* WHAT IS NEEDED *
Transcribe everything in the listing below exactly, except the pictures.

──────── DATA TO EXAMINE

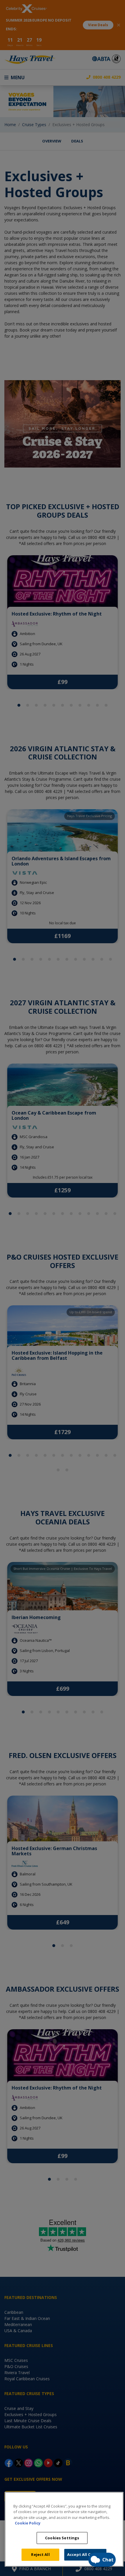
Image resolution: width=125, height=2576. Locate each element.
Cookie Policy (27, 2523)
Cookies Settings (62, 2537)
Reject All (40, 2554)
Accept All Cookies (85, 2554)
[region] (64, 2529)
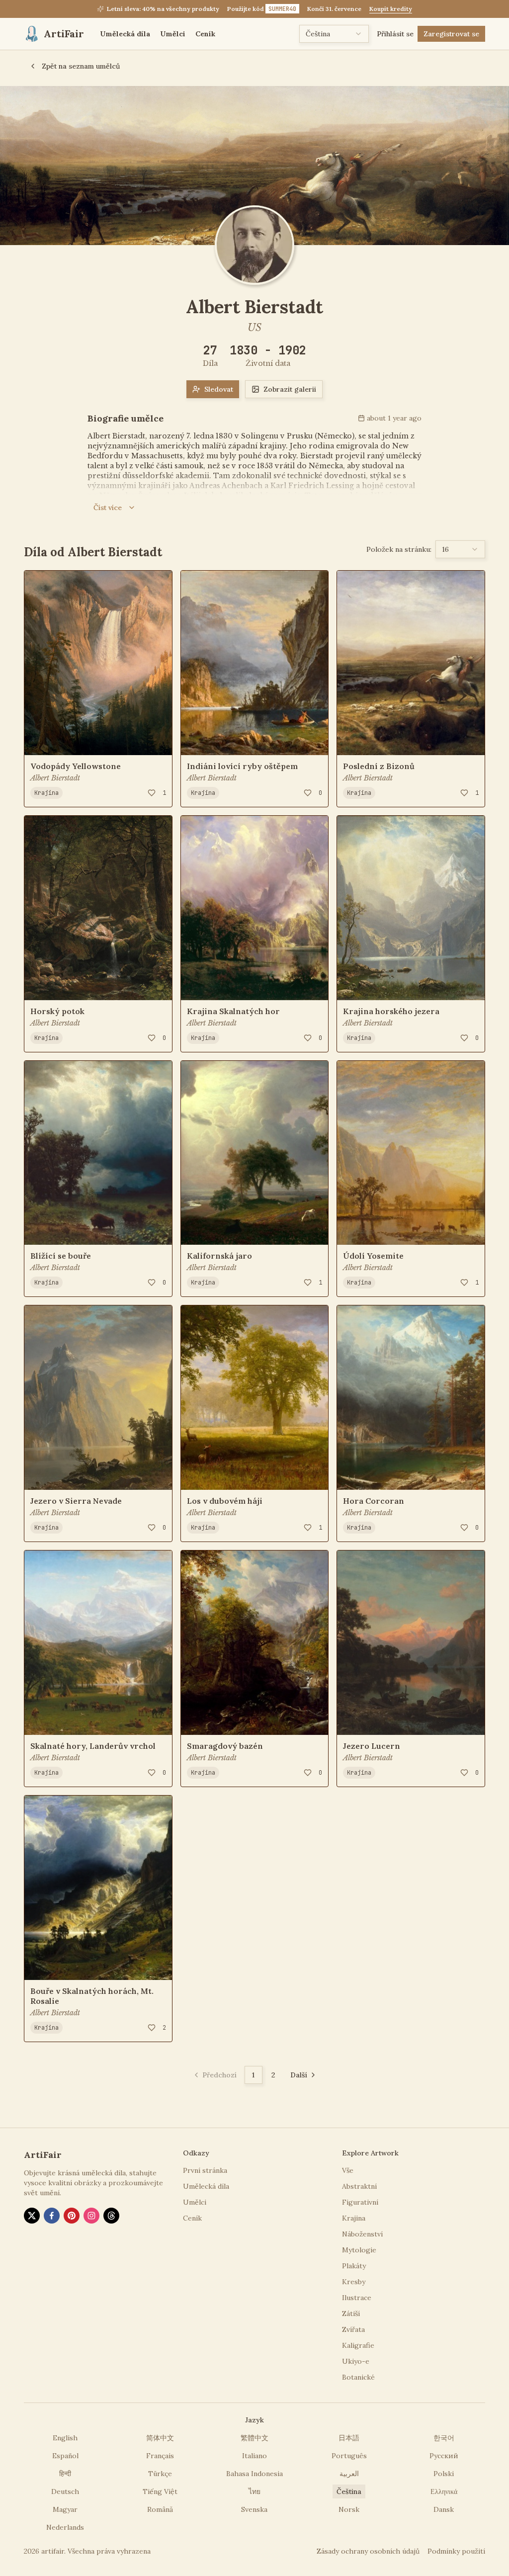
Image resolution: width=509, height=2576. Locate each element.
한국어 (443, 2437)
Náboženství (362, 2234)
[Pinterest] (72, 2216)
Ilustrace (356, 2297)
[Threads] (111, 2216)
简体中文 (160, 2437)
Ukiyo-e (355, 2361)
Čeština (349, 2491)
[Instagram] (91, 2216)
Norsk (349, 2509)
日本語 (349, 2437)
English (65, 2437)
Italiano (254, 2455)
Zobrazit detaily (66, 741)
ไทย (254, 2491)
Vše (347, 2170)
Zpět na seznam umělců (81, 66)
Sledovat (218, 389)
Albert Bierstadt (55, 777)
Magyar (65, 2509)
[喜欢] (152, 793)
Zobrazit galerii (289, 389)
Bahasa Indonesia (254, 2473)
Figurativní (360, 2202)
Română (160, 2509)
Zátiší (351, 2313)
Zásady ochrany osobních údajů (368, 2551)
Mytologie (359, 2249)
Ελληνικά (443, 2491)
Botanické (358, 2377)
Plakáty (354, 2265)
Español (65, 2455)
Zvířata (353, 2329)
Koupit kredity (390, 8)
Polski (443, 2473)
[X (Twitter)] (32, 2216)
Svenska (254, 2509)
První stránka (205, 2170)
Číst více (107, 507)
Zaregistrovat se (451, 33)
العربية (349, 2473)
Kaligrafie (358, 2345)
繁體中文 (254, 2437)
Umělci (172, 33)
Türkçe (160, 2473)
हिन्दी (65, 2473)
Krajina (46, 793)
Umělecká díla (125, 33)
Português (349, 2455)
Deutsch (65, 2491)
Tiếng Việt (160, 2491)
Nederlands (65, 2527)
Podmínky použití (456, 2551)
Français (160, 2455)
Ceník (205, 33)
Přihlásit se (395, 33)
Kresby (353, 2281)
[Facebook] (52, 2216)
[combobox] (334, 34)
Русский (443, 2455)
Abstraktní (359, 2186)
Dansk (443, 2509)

────────────────

* SOLUTION FOR THIS PROBLEM *
Image resolution: width=125, height=2576. Locate each element.
Cookie Policy (27, 2523)
Cookies Settings (62, 2537)
Reject All (40, 2554)
Accept All Cookies (85, 2554)
[region] (64, 2529)
Image resolution: width=509, height=2576. Locate each element.
한국어 (443, 2437)
Náboženství (362, 2234)
[Pinterest] (72, 2216)
Ilustrace (356, 2297)
[Threads] (111, 2216)
简体中文 (160, 2437)
Ukiyo-e (355, 2361)
Čeština (349, 2491)
[Instagram] (91, 2216)
Norsk (349, 2509)
日本語 (349, 2437)
English (65, 2437)
Italiano (254, 2455)
Zobrazit detaily (66, 741)
ไทย (254, 2491)
Vše (347, 2170)
Zpět na seznam umělců (81, 66)
Sledovat (218, 389)
Albert Bierstadt (55, 777)
Magyar (65, 2509)
[喜欢] (152, 793)
Zobrazit galerii (289, 389)
Bahasa Indonesia (254, 2473)
Figurativní (360, 2202)
Română (160, 2509)
Zátiší (351, 2313)
Zásady ochrany osobních údajů (368, 2551)
Mytologie (359, 2249)
Ελληνικά (443, 2491)
Botanické (358, 2377)
Plakáty (354, 2265)
Español (65, 2455)
Zvířata (353, 2329)
Koupit kredity (390, 8)
Polski (443, 2473)
[X (Twitter)] (32, 2216)
Svenska (254, 2509)
První stránka (205, 2170)
Číst více (107, 507)
Zaregistrovat se (451, 33)
العربية (349, 2473)
Kaligrafie (358, 2345)
繁體中文 (254, 2437)
Umělci (172, 33)
Türkçe (160, 2473)
हिन्दी (65, 2473)
Krajina (46, 793)
Umělecká díla (125, 33)
Português (349, 2455)
Deutsch (65, 2491)
Tiếng Việt (160, 2491)
Nederlands (65, 2527)
Podmínky použití (456, 2551)
Français (160, 2455)
Ceník (205, 33)
Přihlásit se (395, 33)
Kresby (353, 2281)
[Facebook] (52, 2216)
[combobox] (334, 34)
Русский (443, 2455)
Abstraktní (359, 2186)
Dansk (443, 2509)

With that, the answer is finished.